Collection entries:

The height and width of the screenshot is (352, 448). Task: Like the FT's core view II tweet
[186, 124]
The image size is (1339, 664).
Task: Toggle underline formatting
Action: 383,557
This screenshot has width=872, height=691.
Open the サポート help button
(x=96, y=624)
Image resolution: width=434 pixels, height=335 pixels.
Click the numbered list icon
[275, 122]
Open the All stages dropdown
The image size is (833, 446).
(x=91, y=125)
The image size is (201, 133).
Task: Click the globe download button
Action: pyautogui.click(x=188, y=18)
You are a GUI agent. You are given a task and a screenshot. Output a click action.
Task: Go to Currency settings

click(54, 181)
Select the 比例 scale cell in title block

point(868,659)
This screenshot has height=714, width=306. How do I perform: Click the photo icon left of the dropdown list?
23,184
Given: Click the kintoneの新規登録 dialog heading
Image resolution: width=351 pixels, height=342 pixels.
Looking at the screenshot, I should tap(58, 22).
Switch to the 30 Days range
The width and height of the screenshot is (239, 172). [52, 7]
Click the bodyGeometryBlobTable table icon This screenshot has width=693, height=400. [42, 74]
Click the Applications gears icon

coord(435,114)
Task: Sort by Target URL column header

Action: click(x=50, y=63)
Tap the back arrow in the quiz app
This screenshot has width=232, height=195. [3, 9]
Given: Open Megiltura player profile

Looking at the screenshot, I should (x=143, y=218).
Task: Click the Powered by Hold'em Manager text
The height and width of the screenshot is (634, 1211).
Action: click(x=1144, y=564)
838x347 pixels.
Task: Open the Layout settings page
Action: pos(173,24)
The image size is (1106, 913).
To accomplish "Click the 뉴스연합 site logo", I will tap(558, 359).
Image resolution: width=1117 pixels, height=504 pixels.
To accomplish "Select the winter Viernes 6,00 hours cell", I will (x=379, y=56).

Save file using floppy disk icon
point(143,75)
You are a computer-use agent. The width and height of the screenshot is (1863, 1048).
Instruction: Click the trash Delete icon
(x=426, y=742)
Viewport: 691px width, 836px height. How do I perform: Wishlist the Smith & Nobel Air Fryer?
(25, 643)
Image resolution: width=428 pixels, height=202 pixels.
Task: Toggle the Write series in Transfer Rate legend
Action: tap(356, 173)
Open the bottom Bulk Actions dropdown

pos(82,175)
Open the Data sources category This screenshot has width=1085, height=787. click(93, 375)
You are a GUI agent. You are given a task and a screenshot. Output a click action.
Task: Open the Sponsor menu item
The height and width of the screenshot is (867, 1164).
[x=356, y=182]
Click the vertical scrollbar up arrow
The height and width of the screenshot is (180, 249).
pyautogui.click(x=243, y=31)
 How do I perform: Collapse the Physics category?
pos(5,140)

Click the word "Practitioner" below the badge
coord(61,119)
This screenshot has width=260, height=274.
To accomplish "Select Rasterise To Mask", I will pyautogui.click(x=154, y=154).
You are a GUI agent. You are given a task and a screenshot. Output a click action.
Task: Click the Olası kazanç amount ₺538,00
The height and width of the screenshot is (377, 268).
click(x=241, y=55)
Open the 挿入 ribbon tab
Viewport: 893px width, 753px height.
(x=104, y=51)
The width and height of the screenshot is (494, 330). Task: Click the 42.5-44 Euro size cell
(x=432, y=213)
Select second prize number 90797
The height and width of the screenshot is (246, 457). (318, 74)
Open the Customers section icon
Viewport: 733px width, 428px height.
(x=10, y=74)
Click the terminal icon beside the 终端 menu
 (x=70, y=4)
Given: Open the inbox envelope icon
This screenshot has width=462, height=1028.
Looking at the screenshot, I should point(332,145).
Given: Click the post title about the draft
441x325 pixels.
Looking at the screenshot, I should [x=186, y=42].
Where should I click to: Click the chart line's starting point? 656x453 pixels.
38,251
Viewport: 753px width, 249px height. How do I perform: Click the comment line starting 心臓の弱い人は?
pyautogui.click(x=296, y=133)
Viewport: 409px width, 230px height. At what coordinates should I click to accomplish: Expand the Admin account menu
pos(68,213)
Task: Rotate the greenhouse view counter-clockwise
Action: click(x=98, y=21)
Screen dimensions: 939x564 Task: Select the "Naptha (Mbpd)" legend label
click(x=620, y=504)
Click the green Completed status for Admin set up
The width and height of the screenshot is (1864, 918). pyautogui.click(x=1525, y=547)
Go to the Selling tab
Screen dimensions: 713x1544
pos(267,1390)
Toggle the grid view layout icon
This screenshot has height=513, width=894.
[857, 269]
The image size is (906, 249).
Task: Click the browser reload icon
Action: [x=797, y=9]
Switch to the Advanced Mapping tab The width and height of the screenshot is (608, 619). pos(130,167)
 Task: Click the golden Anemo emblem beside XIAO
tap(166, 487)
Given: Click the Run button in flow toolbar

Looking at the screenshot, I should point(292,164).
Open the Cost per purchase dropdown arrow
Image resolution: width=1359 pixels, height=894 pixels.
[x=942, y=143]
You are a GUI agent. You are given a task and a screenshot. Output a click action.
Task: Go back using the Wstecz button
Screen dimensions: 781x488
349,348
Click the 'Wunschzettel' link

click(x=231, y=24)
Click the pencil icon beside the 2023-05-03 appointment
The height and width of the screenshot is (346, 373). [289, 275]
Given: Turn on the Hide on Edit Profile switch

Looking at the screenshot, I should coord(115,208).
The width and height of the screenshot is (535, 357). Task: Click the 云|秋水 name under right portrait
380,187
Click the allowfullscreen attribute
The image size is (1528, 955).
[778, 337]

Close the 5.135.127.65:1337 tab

• EXERCISE BRIEF: Find each line in the records holding the string "will" and show it.

• YOUR SOLUTION:
To accomplish "Click the 뉴스연합 site logo", I will tap(558, 359).
To accomplish "Select the winter Viernes 6,00 hours cell", I will (x=379, y=56).
To accomplish "Select Rasterise To Mask", I will pyautogui.click(x=154, y=154).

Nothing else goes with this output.